Non sono eroi, eppure fanno la loro parte per salvare il pianeta. Anonimi e silenziosi, sono i custodi della diversità e delle tradizioni. Si chiamano seed savers e sono sempre di più, giorno dopo giorno. Agricoltori o semplici amanti della Natura, i seed savers sono uomini e donne che decidono di salvaguardare e trasmettere ai posteri un patrimonio dimenticato e che altrimenti andrebbe perduto.
Seed saving è la pratica consistente nel raccogliere e conservare le sementi di specie a rischio di estinzione. Non si tratta di un’attività particolarmente complicata: i seed savers, infatti, sono per la maggior parte uomini e donne che coltivano in privato varietà di piante da fiore e da frutto oggi archiviate e sconosciute ai più. Secondo Coldiretti, dal 1990 le specie antiche – questo il nome con cui sono indicate le varietà che non vengono più coltivate – finite nel dimenticatoio e scomparse dal mercato agroalimentare sono moltissime: oltre il 75% della diversità genetica esistente. Una perdita non da poco: tutt’altro. Senza pensare poi ai connessi, mancati profitti: il mercato delle specie antiche potrebbe infatti valere circa 11 miliardi di euro (Coldiretti). Complice la legge di mercato, che seleziona come vincente – e dunque come degna di accaparrarsi il primato della produzione – la domanda più alta (e scarta senza pietà seconde e terze scelte), sono moltissimi i prodotti agroalimentari che nel corso degli ultimi anni sono andati persi.

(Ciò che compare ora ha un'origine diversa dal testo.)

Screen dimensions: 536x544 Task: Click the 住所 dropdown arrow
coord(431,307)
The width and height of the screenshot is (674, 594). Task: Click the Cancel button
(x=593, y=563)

La scomparsa di varietà di frutta, verdura e fiori, in gergo si chiama erosione genetica. A pensarci viene un po’ di malinconia, ma è proprio così: la diversificazione biologica di un tempo non esiste più. Nel mondo, per esempio, esistono quasi 3’000 diversi tipi di mela, di cui più di un centinaio di origine italiana. Eppure, sui banchi di frutta e verdura, le varietà sono sempre le stesse e poche più di una decina. Basti pensare che il 70% della produzione del Trentino è occupata dalla mela Golden, che tuttavia ha origini americane. Oppure quel che resta delle 30 varietà italiane di cocomero: oggi ne rimane solo una. Ed è proprio qui che entrano in gioco i seed savers: grazie al loro lavoro di scambio e conservazione di sementi antiche, nonostante nel mercato dominino alcuni specifici prodotti, è possibile gustare ancora le specie rare di un tempo. Prelibatezze rare, come il broccolo di Sicilia, i kaki e le pere coscia.
Il seed saving è un’attività che si sta sempre più diffondendo ed è supportata da personaggi di spicco (tra cui anche Vandana Shiva, famosa attivista indiana che combatte da anni OGM e globalizzazione) in tutto il mondo. Le associazioni che sostengono il seed saving sono moltissime: dall’Irish Seed Saver Association alla canadese Seed of Diversity. In Italia, poi, in collaborazione con il FAI, è stata istituita Frutti Antichi, una rassegna annuale di piante, frutti e fiori dimenticati, che ha l’obiettivo di educare all’ambiente ed alla specie antiche, per riportarle alla luce e preservarne il patrimonio genetico. I semi, infatti, non hanno prezzo e possono essere scambiati e donati liberamente. Essere seed saver significa conservare e promuovere la biodiversità, salvando dall’estinzione decine di centinaia di varietà. Lo sforzo è minimo, il risultato è strabiliante. E incredibilmente gustoso.